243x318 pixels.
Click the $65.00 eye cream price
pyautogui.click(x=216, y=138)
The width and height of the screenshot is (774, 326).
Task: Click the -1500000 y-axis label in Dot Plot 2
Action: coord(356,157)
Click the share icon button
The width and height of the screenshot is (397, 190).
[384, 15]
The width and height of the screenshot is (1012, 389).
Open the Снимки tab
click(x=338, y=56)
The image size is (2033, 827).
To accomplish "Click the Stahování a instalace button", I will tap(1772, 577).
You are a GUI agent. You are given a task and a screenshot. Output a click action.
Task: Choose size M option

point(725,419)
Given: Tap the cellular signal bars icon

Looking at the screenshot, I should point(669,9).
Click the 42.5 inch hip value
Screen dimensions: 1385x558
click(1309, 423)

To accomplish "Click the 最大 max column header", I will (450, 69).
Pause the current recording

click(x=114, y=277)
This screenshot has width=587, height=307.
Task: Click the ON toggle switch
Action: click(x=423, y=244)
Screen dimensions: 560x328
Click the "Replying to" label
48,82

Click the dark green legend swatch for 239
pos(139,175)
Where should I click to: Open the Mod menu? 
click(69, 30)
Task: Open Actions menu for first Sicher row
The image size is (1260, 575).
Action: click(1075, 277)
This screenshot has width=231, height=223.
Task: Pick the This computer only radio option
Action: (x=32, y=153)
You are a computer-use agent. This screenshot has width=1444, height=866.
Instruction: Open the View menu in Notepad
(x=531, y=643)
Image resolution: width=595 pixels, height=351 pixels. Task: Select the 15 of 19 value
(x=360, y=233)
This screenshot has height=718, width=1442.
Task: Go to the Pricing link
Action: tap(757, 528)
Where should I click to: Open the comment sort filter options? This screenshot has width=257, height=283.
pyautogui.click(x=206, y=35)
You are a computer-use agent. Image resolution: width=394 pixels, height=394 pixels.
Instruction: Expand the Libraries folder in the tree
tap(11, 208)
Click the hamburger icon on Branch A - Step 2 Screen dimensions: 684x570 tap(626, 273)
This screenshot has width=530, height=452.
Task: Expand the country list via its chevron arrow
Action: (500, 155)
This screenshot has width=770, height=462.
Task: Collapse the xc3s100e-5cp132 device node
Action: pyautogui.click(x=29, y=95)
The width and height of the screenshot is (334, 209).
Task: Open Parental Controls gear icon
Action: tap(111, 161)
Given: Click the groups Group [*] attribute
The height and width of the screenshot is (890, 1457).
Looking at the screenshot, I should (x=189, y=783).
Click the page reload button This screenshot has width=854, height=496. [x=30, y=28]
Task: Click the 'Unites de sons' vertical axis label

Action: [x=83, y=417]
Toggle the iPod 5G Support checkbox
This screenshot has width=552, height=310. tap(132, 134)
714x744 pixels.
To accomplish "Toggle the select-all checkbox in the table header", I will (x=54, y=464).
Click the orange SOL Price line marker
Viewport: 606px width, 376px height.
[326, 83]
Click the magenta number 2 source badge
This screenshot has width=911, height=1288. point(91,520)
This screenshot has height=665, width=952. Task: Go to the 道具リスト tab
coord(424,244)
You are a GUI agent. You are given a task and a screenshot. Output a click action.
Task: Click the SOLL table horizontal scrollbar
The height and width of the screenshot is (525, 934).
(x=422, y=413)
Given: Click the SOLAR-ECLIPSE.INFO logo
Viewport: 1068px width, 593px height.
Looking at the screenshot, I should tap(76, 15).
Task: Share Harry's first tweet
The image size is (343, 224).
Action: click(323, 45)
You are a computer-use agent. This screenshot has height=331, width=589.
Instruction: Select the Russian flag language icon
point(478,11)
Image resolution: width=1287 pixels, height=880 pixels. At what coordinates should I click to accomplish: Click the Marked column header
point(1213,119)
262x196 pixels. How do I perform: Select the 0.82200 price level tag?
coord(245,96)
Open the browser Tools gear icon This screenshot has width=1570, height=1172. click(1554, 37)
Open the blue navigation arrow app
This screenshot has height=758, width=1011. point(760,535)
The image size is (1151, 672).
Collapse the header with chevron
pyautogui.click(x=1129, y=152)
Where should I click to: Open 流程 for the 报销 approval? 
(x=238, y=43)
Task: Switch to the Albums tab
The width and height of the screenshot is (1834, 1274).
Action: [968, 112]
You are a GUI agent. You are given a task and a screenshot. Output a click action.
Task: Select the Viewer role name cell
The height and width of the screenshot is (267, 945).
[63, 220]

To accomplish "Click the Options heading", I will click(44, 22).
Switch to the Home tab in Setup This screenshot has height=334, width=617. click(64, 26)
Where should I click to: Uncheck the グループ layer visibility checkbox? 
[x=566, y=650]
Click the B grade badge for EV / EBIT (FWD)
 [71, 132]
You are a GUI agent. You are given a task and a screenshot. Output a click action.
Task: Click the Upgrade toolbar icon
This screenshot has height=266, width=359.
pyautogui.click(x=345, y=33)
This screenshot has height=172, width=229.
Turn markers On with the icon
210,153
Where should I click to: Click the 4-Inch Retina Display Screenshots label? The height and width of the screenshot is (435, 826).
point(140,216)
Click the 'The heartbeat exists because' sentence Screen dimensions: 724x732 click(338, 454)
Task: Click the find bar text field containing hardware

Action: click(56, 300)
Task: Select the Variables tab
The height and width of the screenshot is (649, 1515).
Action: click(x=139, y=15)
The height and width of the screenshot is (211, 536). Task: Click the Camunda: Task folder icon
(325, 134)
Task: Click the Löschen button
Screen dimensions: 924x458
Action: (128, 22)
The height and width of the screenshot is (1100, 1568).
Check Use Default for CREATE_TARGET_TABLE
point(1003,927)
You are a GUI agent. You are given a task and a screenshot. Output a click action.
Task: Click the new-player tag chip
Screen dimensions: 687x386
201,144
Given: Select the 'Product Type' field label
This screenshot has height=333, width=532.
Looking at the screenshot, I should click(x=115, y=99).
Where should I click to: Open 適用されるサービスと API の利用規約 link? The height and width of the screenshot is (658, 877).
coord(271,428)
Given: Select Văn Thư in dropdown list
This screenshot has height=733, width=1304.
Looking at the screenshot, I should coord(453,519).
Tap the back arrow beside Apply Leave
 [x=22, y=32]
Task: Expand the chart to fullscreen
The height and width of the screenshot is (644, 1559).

-*-

### WRITTEN TASK
From the listing above, copy every line that contains the string "with", treating uppercase and lowercase as different.

### OUTPUT OF THE EXERCISE
Collapse the header with chevron
Turn markers On with the icon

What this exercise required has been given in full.